- Exercise task:
Reproduce verbatim everything from the line containing "Click the three-dot handle beside Name Box" down to the end of the items, with both ends included. Omit the pictures from your answer.

- The records:

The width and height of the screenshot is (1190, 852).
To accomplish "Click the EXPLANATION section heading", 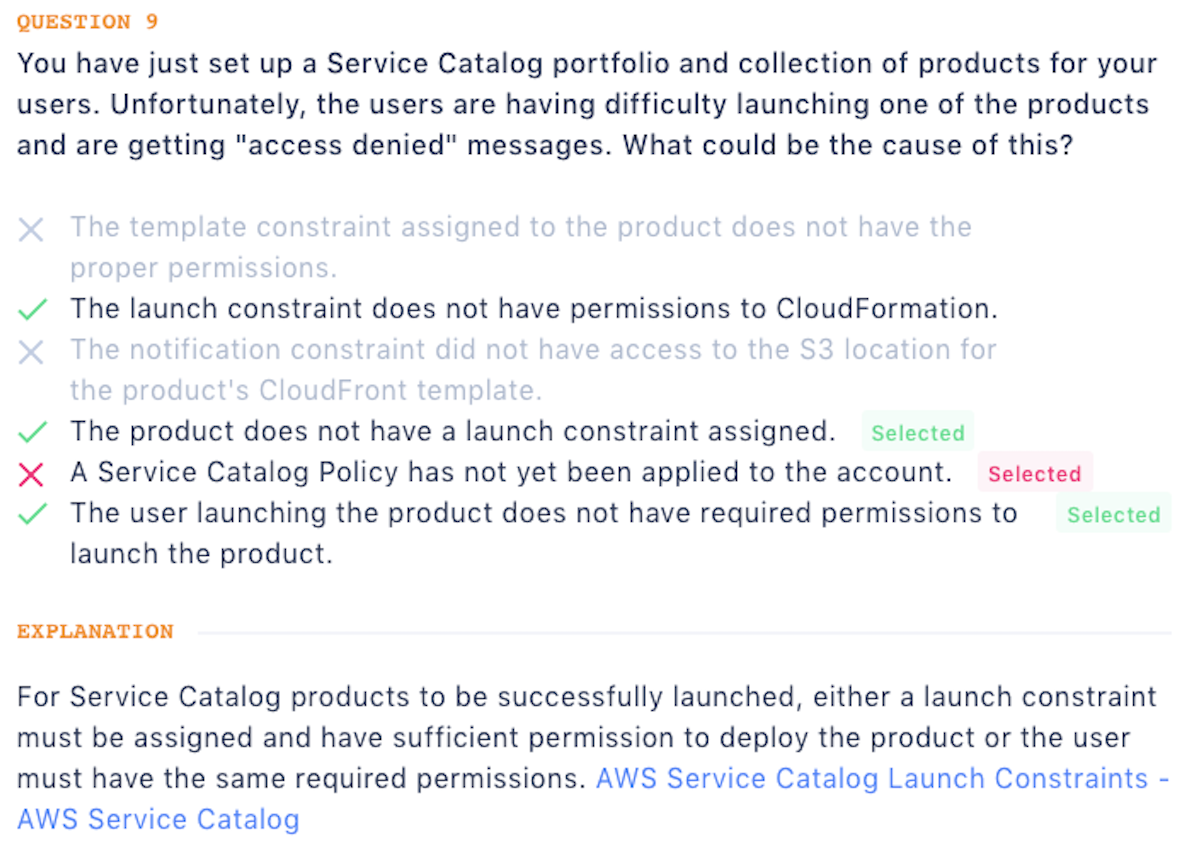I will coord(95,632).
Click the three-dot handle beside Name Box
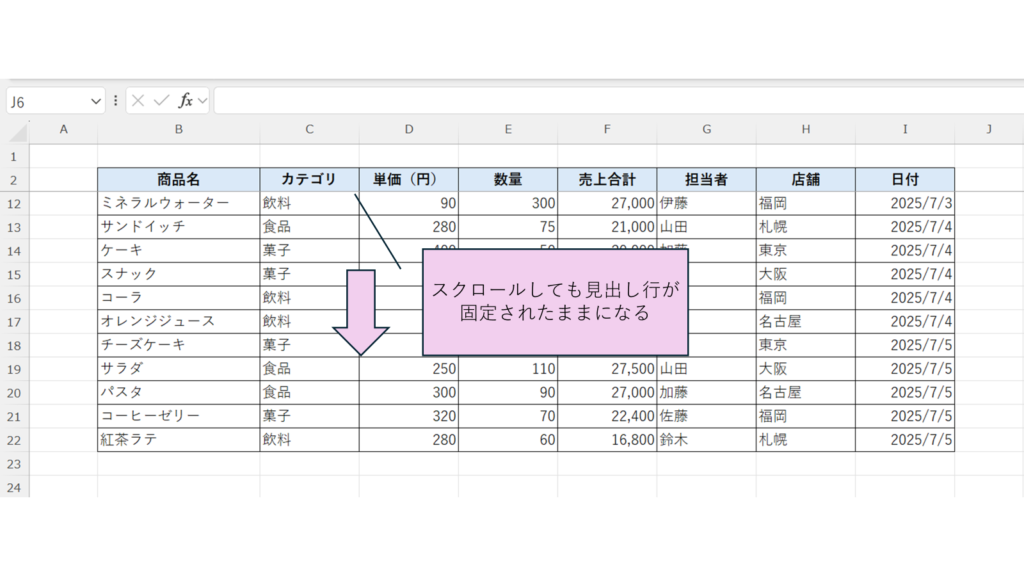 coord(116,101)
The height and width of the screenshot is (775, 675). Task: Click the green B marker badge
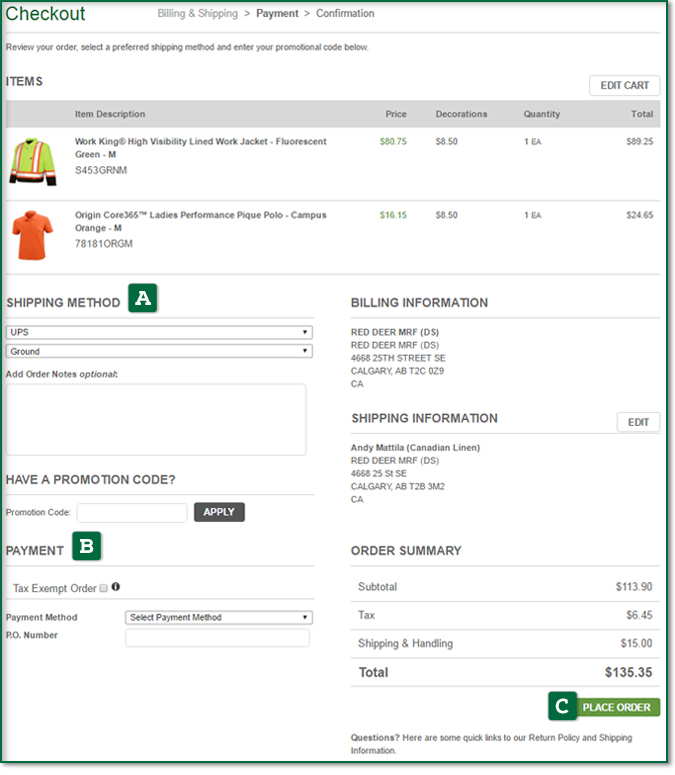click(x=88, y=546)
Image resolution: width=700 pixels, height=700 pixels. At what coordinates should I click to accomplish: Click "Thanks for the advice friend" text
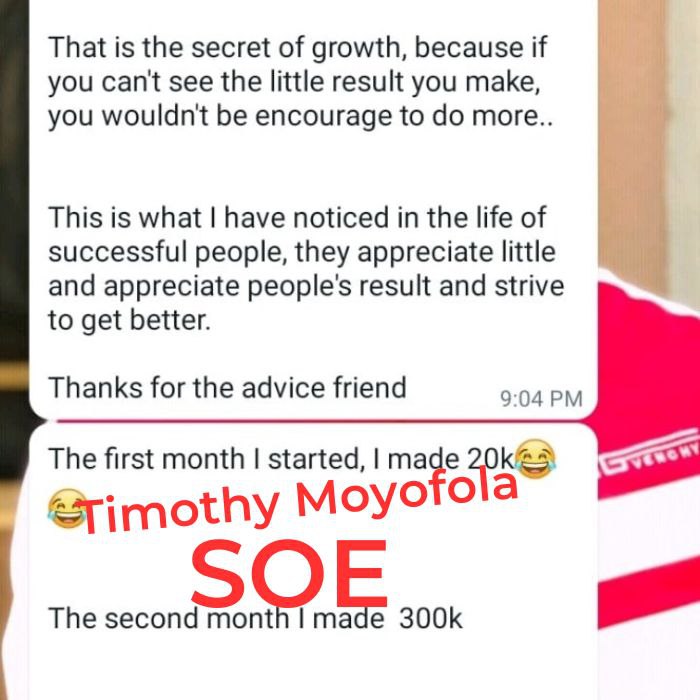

- The solution:
Click the three-dot handle beside Name Box
 coord(116,101)
The height and width of the screenshot is (775, 675). Task: Click the green B marker badge
click(x=88, y=546)
Image resolution: width=700 pixels, height=700 pixels. At what coordinates should I click to accomplish: Click "Thanks for the advice friend" text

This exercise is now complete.